(WRITTEN REQUEST)
Rewrite the part of the records that opens with the line containing "Select the $1.38 / 1EA unit price" and closes with the line containing "tap(1569, 359)", changing "scrollbar" to "scroll bar" and keeping everything else the same.

(DATA LINES)
------------------------------------

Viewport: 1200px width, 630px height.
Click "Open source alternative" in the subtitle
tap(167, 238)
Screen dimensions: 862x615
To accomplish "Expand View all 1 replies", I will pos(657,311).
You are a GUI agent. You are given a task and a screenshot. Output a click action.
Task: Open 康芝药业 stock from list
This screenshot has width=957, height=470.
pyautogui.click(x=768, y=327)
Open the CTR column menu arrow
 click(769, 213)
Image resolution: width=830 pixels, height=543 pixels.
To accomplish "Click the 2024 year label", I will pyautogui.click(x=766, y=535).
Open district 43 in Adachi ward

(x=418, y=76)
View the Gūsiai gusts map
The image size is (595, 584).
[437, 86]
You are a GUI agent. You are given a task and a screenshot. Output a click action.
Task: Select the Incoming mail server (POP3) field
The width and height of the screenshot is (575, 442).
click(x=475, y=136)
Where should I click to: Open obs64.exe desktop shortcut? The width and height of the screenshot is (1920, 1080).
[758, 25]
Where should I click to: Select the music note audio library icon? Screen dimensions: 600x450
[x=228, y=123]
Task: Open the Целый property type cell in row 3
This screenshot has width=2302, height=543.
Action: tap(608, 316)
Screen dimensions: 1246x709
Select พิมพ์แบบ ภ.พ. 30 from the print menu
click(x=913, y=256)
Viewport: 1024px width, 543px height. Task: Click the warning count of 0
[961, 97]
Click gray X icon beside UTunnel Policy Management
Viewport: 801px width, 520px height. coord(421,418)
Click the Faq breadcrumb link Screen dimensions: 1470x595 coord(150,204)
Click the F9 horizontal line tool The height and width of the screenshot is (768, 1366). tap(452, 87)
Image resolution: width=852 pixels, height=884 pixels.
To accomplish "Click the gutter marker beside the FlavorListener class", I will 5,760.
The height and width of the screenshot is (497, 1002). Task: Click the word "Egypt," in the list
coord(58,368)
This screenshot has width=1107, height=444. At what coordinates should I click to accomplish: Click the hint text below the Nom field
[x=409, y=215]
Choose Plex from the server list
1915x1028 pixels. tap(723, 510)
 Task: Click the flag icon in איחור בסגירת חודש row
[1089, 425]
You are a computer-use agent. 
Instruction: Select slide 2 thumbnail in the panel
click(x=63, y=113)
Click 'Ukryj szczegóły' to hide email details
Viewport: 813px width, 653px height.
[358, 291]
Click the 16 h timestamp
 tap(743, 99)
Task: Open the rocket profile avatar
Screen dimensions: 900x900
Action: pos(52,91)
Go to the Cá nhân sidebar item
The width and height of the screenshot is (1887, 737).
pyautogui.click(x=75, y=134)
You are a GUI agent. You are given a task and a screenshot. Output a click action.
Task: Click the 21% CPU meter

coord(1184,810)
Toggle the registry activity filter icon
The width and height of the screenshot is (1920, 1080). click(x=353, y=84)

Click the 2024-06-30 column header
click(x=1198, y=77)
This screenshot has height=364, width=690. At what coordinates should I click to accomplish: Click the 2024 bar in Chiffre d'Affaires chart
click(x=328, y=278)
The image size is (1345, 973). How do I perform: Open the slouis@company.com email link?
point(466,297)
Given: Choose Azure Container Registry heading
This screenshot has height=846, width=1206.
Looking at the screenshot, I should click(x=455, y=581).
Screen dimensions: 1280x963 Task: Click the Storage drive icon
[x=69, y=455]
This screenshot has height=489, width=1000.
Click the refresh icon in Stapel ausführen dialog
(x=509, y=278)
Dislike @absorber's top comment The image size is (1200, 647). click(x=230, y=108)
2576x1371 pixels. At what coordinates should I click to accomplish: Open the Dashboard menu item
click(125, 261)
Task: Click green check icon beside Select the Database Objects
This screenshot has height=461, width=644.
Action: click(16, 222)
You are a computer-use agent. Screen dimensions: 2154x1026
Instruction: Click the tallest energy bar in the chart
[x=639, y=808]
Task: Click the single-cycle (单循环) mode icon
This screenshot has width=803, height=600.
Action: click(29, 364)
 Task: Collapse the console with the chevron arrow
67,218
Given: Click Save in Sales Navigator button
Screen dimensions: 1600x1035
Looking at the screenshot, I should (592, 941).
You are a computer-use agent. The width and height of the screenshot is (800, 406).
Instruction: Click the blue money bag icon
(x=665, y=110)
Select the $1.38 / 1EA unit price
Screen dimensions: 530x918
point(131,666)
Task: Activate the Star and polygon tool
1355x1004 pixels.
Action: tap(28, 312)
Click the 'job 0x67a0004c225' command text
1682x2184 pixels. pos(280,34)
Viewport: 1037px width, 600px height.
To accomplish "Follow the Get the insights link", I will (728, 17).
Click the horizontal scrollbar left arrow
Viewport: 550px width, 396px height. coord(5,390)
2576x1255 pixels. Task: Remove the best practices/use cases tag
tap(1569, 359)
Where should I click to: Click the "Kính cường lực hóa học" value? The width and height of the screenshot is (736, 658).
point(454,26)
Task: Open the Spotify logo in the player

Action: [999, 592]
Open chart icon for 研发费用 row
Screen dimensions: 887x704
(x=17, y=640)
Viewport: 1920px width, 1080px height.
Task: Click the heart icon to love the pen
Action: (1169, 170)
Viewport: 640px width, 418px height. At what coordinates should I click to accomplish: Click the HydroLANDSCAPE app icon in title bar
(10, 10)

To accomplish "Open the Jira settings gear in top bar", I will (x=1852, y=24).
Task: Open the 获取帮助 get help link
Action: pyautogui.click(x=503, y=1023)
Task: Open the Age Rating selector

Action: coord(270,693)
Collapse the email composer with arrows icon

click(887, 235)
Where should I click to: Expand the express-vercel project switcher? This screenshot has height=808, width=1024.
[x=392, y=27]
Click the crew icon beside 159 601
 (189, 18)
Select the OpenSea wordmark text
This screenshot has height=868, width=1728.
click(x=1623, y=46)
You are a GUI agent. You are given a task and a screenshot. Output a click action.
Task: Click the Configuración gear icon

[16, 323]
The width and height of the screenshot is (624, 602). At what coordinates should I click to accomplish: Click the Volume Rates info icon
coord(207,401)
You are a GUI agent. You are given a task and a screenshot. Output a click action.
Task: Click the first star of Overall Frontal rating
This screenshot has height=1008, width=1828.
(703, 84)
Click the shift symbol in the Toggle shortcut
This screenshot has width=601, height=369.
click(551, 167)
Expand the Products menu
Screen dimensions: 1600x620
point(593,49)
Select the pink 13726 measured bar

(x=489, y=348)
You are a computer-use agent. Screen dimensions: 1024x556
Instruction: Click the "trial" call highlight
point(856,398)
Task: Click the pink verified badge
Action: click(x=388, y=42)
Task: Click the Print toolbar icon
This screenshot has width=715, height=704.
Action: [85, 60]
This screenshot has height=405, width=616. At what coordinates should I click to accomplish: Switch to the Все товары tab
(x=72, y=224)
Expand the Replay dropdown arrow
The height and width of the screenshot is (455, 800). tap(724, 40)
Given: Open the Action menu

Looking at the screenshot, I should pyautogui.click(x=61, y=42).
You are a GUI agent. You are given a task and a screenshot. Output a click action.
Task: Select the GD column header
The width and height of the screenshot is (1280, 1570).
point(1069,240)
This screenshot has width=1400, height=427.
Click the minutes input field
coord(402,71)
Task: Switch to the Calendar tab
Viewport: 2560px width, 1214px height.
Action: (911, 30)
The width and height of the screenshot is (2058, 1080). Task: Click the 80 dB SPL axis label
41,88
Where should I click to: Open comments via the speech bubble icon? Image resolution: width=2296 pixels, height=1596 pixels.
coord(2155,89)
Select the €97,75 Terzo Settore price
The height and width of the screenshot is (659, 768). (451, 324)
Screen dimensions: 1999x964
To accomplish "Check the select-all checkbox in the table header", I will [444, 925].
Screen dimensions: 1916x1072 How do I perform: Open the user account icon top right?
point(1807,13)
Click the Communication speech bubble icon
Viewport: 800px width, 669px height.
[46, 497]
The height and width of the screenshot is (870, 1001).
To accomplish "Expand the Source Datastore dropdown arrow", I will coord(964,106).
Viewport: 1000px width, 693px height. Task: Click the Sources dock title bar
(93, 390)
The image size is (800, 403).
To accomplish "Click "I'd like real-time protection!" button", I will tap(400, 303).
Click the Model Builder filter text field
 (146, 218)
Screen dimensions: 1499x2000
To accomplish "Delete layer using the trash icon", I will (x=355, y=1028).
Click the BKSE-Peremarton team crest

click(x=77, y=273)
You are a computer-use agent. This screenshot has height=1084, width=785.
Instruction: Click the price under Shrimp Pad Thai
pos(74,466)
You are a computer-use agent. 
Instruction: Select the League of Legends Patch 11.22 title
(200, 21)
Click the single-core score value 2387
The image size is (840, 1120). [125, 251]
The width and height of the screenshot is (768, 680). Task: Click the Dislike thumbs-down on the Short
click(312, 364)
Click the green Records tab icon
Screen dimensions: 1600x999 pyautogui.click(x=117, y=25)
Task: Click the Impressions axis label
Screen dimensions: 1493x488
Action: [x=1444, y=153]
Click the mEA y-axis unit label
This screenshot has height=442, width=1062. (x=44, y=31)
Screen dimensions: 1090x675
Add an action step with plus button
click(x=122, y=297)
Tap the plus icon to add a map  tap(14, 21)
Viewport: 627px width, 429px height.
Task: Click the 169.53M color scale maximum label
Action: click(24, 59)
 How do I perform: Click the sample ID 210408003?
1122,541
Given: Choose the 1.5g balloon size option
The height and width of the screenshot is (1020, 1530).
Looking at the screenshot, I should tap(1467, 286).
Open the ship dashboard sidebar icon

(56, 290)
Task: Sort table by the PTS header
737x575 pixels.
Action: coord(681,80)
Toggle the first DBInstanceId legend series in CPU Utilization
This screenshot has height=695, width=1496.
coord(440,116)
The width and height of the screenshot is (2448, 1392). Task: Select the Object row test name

------------------------------------

(TASK ANSWER)
Select the $1.38 / 1EA unit price
Screen dimensions: 530x918
point(131,666)
Task: Activate the Star and polygon tool
1355x1004 pixels.
Action: tap(28, 312)
Click the 'job 0x67a0004c225' command text
1682x2184 pixels. pos(280,34)
Viewport: 1037px width, 600px height.
To accomplish "Follow the Get the insights link", I will (728, 17).
Click the horizontal scroll bar left arrow
Viewport: 550px width, 396px height. coord(5,390)
2576x1255 pixels. Task: Remove the best practices/use cases tag
tap(1569, 359)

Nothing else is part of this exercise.